[Target position items]
━━━━━━━━
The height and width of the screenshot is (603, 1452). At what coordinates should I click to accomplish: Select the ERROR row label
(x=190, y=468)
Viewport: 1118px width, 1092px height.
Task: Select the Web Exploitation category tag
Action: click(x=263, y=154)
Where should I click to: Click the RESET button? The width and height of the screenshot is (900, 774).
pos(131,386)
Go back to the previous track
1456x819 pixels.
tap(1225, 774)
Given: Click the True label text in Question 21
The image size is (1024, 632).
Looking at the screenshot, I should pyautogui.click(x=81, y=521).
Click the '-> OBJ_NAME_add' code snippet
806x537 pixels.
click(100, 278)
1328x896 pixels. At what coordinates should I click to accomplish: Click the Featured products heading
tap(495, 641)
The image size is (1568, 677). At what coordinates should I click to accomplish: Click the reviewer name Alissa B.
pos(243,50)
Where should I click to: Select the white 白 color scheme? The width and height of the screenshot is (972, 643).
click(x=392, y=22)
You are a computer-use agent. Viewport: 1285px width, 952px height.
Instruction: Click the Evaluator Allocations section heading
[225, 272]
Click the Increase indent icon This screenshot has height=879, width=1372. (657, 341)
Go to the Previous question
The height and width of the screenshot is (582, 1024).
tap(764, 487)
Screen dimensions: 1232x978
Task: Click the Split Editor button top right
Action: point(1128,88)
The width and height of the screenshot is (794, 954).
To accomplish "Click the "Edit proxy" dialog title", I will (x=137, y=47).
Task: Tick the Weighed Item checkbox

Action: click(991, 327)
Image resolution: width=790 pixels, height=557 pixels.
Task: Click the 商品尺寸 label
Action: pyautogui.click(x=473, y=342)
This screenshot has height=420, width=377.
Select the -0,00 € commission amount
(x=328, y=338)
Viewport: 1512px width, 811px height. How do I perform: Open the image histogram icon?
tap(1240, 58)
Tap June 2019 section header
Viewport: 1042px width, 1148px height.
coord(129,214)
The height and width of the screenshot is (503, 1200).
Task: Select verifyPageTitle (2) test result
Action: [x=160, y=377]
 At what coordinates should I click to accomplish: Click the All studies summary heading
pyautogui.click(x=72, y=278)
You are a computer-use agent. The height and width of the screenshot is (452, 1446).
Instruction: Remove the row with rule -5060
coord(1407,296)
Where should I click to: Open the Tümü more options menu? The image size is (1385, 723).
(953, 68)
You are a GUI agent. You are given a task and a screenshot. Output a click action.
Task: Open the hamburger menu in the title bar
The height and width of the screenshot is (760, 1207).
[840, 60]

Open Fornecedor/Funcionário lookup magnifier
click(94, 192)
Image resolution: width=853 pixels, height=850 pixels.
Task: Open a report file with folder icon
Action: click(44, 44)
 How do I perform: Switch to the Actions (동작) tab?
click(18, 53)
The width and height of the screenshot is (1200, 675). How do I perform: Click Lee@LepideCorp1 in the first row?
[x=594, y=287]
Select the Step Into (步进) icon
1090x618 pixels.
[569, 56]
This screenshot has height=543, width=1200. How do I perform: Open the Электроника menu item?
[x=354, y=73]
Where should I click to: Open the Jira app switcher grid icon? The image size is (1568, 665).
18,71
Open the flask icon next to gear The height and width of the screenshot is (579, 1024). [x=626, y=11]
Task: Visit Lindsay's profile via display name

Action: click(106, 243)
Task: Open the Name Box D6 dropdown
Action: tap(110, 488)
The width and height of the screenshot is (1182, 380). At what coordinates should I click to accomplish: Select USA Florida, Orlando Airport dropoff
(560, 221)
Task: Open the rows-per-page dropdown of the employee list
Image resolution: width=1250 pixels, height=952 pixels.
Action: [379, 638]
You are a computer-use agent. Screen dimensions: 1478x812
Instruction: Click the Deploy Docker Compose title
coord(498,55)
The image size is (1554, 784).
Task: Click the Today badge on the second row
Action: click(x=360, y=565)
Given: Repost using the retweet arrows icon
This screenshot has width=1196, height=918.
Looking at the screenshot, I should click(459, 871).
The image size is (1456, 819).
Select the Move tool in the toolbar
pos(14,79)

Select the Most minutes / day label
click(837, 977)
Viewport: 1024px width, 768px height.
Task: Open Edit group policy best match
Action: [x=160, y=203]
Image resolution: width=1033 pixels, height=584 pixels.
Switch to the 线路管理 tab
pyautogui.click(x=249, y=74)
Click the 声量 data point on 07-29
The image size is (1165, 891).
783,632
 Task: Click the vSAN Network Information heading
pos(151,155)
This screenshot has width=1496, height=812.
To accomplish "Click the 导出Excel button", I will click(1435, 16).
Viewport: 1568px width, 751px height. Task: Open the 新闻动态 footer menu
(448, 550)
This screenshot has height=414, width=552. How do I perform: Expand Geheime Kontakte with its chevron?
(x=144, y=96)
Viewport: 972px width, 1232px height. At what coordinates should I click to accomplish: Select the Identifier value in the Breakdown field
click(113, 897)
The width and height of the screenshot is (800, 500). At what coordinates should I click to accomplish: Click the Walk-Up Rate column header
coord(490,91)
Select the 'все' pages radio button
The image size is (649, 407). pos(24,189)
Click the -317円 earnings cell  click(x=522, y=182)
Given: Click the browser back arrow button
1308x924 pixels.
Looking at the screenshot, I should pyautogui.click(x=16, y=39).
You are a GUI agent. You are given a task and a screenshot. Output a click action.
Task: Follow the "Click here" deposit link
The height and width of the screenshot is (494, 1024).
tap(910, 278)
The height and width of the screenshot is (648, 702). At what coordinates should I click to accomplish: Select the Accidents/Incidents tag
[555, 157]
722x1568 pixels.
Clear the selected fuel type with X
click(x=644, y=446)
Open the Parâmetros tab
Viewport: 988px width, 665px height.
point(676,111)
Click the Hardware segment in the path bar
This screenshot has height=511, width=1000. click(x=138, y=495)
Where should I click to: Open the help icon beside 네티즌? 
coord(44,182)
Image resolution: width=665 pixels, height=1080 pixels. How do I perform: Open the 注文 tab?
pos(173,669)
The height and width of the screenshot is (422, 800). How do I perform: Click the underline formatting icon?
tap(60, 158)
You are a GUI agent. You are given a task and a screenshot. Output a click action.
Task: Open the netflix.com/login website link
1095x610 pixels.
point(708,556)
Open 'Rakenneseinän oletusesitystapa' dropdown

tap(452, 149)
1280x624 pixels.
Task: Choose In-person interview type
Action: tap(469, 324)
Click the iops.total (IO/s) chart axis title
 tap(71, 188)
━━━━━━━━
### Given instruction
Reproduce all of the lines above, unchanged.

### Task response
The height and width of the screenshot is (603, 1452). At what coordinates should I click to accomplish: Select the ERROR row label
(x=190, y=468)
Viewport: 1118px width, 1092px height.
Task: Select the Web Exploitation category tag
Action: click(x=263, y=154)
Where should I click to: Click the RESET button? The width and height of the screenshot is (900, 774).
pos(131,386)
Go back to the previous track
1456x819 pixels.
tap(1225, 774)
Given: Click the True label text in Question 21
The image size is (1024, 632).
Looking at the screenshot, I should pyautogui.click(x=81, y=521).
Click the '-> OBJ_NAME_add' code snippet
806x537 pixels.
click(100, 278)
1328x896 pixels. At what coordinates should I click to accomplish: Click the Featured products heading
tap(495, 641)
The image size is (1568, 677). At what coordinates should I click to accomplish: Click the reviewer name Alissa B.
pos(243,50)
Where should I click to: Select the white 白 color scheme? The width and height of the screenshot is (972, 643).
click(x=392, y=22)
You are a computer-use agent. Viewport: 1285px width, 952px height.
Instruction: Click the Evaluator Allocations section heading
[225, 272]
Click the Increase indent icon This screenshot has height=879, width=1372. (657, 341)
Go to the Previous question
The height and width of the screenshot is (582, 1024).
tap(764, 487)
Screen dimensions: 1232x978
Task: Click the Split Editor button top right
Action: point(1128,88)
The width and height of the screenshot is (794, 954).
To accomplish "Click the "Edit proxy" dialog title", I will (x=137, y=47).
Task: Tick the Weighed Item checkbox

Action: click(991, 327)
Image resolution: width=790 pixels, height=557 pixels.
Task: Click the 商品尺寸 label
Action: pyautogui.click(x=473, y=342)
This screenshot has height=420, width=377.
Select the -0,00 € commission amount
(x=328, y=338)
Viewport: 1512px width, 811px height. How do I perform: Open the image histogram icon?
tap(1240, 58)
Tap June 2019 section header
Viewport: 1042px width, 1148px height.
coord(129,214)
The height and width of the screenshot is (503, 1200).
Task: Select verifyPageTitle (2) test result
Action: [x=160, y=377]
 At what coordinates should I click to accomplish: Click the All studies summary heading
pyautogui.click(x=72, y=278)
You are a computer-use agent. The height and width of the screenshot is (452, 1446).
Instruction: Remove the row with rule -5060
coord(1407,296)
Where should I click to: Open the Tümü more options menu? The image size is (1385, 723).
(953, 68)
You are a GUI agent. You are given a task and a screenshot. Output a click action.
Task: Open the hamburger menu in the title bar
The height and width of the screenshot is (760, 1207).
[840, 60]

Open Fornecedor/Funcionário lookup magnifier
click(94, 192)
Image resolution: width=853 pixels, height=850 pixels.
Task: Open a report file with folder icon
Action: click(44, 44)
 How do I perform: Switch to the Actions (동작) tab?
click(18, 53)
The width and height of the screenshot is (1200, 675). How do I perform: Click Lee@LepideCorp1 in the first row?
[x=594, y=287]
Select the Step Into (步进) icon
1090x618 pixels.
[569, 56]
This screenshot has height=543, width=1200. How do I perform: Open the Электроника menu item?
[x=354, y=73]
Where should I click to: Open the Jira app switcher grid icon? The image size is (1568, 665).
18,71
Open the flask icon next to gear The height and width of the screenshot is (579, 1024). [x=626, y=11]
Task: Visit Lindsay's profile via display name

Action: click(106, 243)
Task: Open the Name Box D6 dropdown
Action: tap(110, 488)
The width and height of the screenshot is (1182, 380). At what coordinates should I click to accomplish: Select USA Florida, Orlando Airport dropoff
(560, 221)
Task: Open the rows-per-page dropdown of the employee list
Image resolution: width=1250 pixels, height=952 pixels.
Action: [379, 638]
You are a computer-use agent. Screen dimensions: 1478x812
Instruction: Click the Deploy Docker Compose title
coord(498,55)
The image size is (1554, 784).
Task: Click the Today badge on the second row
Action: click(x=360, y=565)
Given: Repost using the retweet arrows icon
This screenshot has width=1196, height=918.
Looking at the screenshot, I should click(459, 871).
The image size is (1456, 819).
Select the Move tool in the toolbar
pos(14,79)

Select the Most minutes / day label
click(837, 977)
Viewport: 1024px width, 768px height.
Task: Open Edit group policy best match
Action: [x=160, y=203]
Image resolution: width=1033 pixels, height=584 pixels.
Switch to the 线路管理 tab
pyautogui.click(x=249, y=74)
Click the 声量 data point on 07-29
The image size is (1165, 891).
783,632
 Task: Click the vSAN Network Information heading
pos(151,155)
This screenshot has width=1496, height=812.
To accomplish "Click the 导出Excel button", I will click(1435, 16).
Viewport: 1568px width, 751px height. Task: Open the 新闻动态 footer menu
(448, 550)
This screenshot has height=414, width=552. How do I perform: Expand Geheime Kontakte with its chevron?
(x=144, y=96)
Viewport: 972px width, 1232px height. At what coordinates should I click to accomplish: Select the Identifier value in the Breakdown field
click(113, 897)
The width and height of the screenshot is (800, 500). At what coordinates should I click to accomplish: Click the Walk-Up Rate column header
coord(490,91)
Select the 'все' pages radio button
The image size is (649, 407). pos(24,189)
Click the -317円 earnings cell  click(x=522, y=182)
Given: Click the browser back arrow button
1308x924 pixels.
Looking at the screenshot, I should pyautogui.click(x=16, y=39).
You are a GUI agent. You are given a task and a screenshot. Output a click action.
Task: Follow the "Click here" deposit link
The height and width of the screenshot is (494, 1024).
tap(910, 278)
The height and width of the screenshot is (648, 702). At what coordinates should I click to accomplish: Select the Accidents/Incidents tag
[555, 157]
722x1568 pixels.
Clear the selected fuel type with X
click(x=644, y=446)
Open the Parâmetros tab
Viewport: 988px width, 665px height.
point(676,111)
Click the Hardware segment in the path bar
This screenshot has height=511, width=1000. click(x=138, y=495)
Where should I click to: Open the help icon beside 네티즌? 
coord(44,182)
Image resolution: width=665 pixels, height=1080 pixels. How do I perform: Open the 注文 tab?
pos(173,669)
The height and width of the screenshot is (422, 800). How do I perform: Click the underline formatting icon?
tap(60, 158)
You are a GUI agent. You are given a task and a screenshot. Output a click action.
Task: Open the netflix.com/login website link
1095x610 pixels.
point(708,556)
Open 'Rakenneseinän oletusesitystapa' dropdown

tap(452, 149)
1280x624 pixels.
Task: Choose In-person interview type
Action: tap(469, 324)
Click the iops.total (IO/s) chart axis title
 tap(71, 188)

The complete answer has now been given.